Dort treibt es das männliche Sängerensemble, die vermeintlichen "Meistersinger", Backstage richtig bunt. Der Chor schlüpft in die Arbeitskleidung der Bühnenarbeiter - Kostüme von Sibylle Gädeke und beobachtet sowie kommentiert was da so passiert, bestens einstudiert der Sächsische Staatsopernchor, verstärkt durch den Bachchor Salzburg. Es gelingt nicht ganz ohne logische Brüche die Geschichte in diesen Rollen vor dem Bühnenbild von Mathis Neidhardt zu erzählen. Es ist ideenreich, erfrischend hell und mit der Drehbühne auch flexibel ohne grosse Umbaumassnahmen zügig und abwechslungsreich bebildert. So sieht man die Garderoben der Sänger, die Räume der Maskenbildner, eine Schusterwerkstatt unter der Requisitenkammer und die leere Bühne, die zur Gasse in der Nürnberger Altstadt entfremdet wird. Die Personenregie ist sehr am Text orientiert, gestenreich überzeugend und erfrischend unterhaltsam ohne zu übertreiben.

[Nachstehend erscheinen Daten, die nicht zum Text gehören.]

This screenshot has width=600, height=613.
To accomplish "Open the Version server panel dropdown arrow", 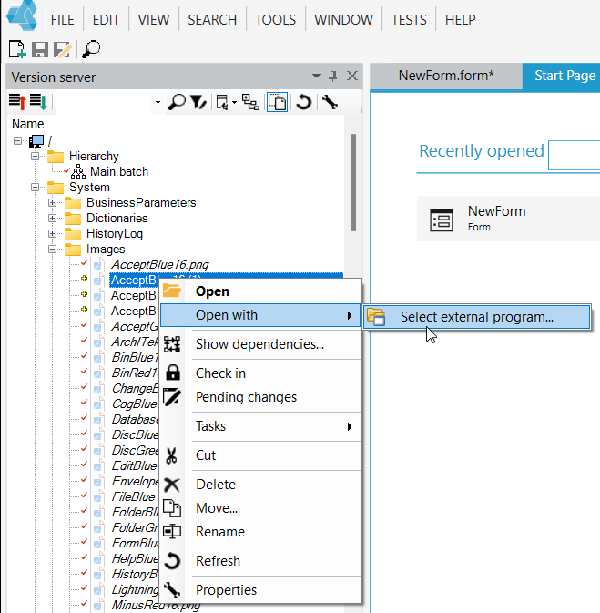I will click(x=317, y=76).
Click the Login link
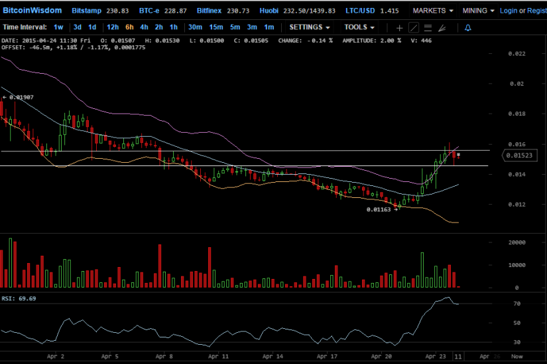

Hausherr Christian Thielemann zaubert im Graben mit seiner Staatskapelle eine im Vergleich zu früheren Interpretationen überraschend reduzierte transparente an reinste Kammermusik erinnernde Interpretation. Ungeahnte zarte, in jeder Instrumentenstimme ausgefeilte transparente Klänge strömen leicht und hell im untersten Phonbereich. Nur selten kommt das Orchester auf wuchtige volle Touren. Vielleicht zu selten, wenn auf der Festwiese der Chor mit dem Orchester flüstert. Aber es dient den Sängern, die allesamt so bestens performen und der Zuhörer entdeckt viele Details neu. Wann hat man das Quintett am Ende des ersten Bildes im dritten Akt so präzise und hervorgehoben gehört. Wortverständlich wird schön ausgesungen, bewusst Pausen als Spannungsmomente eingebaut und ausgekostet.
Georg Zeppenfeld dominiert den Abend als Hans Sachs im Liedgesang. Lyrisch nähert er sich so der Interpretation von Klaus Florian Vogt, der als Walther von Stolzing gewohnt glockenhell brilliert, aber auch seine Zornausbrüche dramatisch zu färben versucht. Adrian Eröd ist ein spielsicher origineller Beckmesser. Jacquelyn Wagner ist eine selbstbewusste Eva, die am Ende symbolisch die alten Traditionen um die Meisterwürde bricht. Sehr zur Unterhaltung von Hans Sachs, der den neuen Wegen der Jugend die Wege öffnet. Das Ensemble und Christian Thielemann werden herzlich verabschiedet. Die Osterfestspiele Salzburg schliessen mit einer Auslastung über 90% wieder als großer Erfolg. Neben den Meistersingern musizierte die Sächsische Staatskapelle in einem Chorkonzert mit Christoph Eschenbach, im Konzert für Salzburg mit Frank Peter Zimmermann sowie mit Mariss Jansons in einer nahezu schwebenden fragil in den Instrumenten geführten präzis gespielten vierten Symphonie von Gustav Mahler.